Water is the single greatest basic need for mammals. We can live without food for a bit, but without water we won’t survive long. Right now, animal labs are getting away with depriving monkeys of water. WATER.

It’s allowed through an Animal Welfare Act exception known as water deprivation or “water restriction.” If this immediately makes you feel uncomfortable and question what is happening inside these facilities, it should.

While working as an animal care technician, I witnessed water deprivation firsthand. There was a schedule on the wall that listed the times and days when monkeys were to receive water. The rest of the time, they didn’t. There was no water bottle on their cage. No water dish. No lixit. Nothing. The amount of water these animals needed to survive was calculated based upon their weight and they were generally given just the bare minimum to keep them alive.

Why would someone do this? Well, that was my question and the answer broke me. Inside animal research facilities, experiments are performed on animals who actively try to escape them. For a while, researchers started using treats as a “motivation tool” to get the animals to do things they didn’t want to do. Well that could only get them so far. When this no longer worked and the monkeys decided that a snack or even food wasn’t worth the trauma, the experimenters, at some point, concluded the only thing left to take from them is water. So that’s what they did (and still do).

In order to force monkeys to “cooperate,” they take away their water—the most basic survival need. And that’s when it occurred to me, we (as a society) literally take everything from these animals. Our taxpayer dollars pay to lock them in tiny barren cages, take away their children, isolate them from any other living being, and implant metal devices into their skulls, among other things. And yet, under the minimal protections in place for animals in labs, the one thing they should legally have constant access to—water—is also taken from them.

I’d worked with monkeys before witnessing water deprivation and these monkeys exhibited a whole new level of stress-induced anxiety. They grimaced angrily, they swatted at workers, and they pounded on their cage walls with great intensity. And, while having no access to water, the monkeys were also given peanut butter.
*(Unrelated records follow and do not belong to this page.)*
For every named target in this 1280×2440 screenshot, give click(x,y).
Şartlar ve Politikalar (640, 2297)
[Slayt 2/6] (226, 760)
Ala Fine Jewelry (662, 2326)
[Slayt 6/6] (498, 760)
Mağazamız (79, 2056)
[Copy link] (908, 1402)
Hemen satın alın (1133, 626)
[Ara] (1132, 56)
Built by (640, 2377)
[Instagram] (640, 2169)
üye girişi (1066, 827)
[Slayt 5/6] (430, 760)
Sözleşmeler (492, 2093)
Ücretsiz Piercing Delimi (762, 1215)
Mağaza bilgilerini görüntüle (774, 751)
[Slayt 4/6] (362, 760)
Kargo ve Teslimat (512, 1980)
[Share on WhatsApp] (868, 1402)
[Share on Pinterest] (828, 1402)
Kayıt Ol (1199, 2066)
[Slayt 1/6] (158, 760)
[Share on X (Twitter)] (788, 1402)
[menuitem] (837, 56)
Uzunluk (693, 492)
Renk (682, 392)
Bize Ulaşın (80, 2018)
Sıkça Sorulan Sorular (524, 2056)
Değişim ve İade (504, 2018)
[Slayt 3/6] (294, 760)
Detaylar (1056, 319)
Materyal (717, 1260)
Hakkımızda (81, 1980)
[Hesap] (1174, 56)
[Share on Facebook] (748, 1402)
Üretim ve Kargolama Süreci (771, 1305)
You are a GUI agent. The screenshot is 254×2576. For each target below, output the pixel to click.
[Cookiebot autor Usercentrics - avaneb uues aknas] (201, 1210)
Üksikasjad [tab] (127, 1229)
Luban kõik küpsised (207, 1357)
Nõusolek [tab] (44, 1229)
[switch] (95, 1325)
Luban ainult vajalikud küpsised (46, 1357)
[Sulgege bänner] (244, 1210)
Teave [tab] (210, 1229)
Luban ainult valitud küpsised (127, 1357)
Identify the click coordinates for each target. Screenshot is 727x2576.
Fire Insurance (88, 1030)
Let me clarify, the monkeys were fed peanut butter while not allowed to drink any water. But the monkeys were smarter than this and refused to eat it. Monkeys love peanut butter, but they knew. They knew that eating this peanut butter would make them thirsty. They knew they were not given water and they made the choice not to eat it.

On the days when they were given water, the monkeys would guzzle from the bottles as if lost in a desert, finally reaching a puddle. They were so relieved that I could see why this is effective from an experimenter’s standpoint. They’re right, the monkeys will do anything to survive and the researchers brought them to this emotional brink to get them to do just that, anything.

I spoke with other lab workers about this and they too were disgusted by this practice. The concept, in fact, is so abhorrent it made some of them cry. I felt that too.


This is a horrific practice that must be stopped.